_Problem_
All of the lines below should be printed again exactly as they are.

(Stored records)
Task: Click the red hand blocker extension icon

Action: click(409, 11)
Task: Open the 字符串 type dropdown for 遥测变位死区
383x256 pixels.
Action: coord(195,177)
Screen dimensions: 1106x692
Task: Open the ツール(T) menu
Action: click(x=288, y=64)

_The answer_
Task: Click the red hand blocker extension icon

Action: click(409, 11)
Task: Open the 字符串 type dropdown for 遥测变位死区
383x256 pixels.
Action: coord(195,177)
Screen dimensions: 1106x692
Task: Open the ツール(T) menu
Action: click(x=288, y=64)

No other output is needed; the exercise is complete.